#### Dataset extract ####

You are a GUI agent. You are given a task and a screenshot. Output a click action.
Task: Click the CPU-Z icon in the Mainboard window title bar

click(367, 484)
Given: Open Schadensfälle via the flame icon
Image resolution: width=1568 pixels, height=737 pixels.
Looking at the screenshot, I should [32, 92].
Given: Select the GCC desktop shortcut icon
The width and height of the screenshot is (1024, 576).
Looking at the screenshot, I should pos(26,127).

####
#### Dataset extract ####

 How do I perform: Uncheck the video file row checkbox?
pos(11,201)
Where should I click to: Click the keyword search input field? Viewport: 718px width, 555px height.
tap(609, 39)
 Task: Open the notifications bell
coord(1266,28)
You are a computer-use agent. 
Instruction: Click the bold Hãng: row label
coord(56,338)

####

### Directions for this task:
Look through the entries above, and wherever a line holds the word "agent", copy it.

### Output for this exercise:
You are a GUI agent. You are given a task and a screenshot. Output a click action.
You are a computer-use agent. 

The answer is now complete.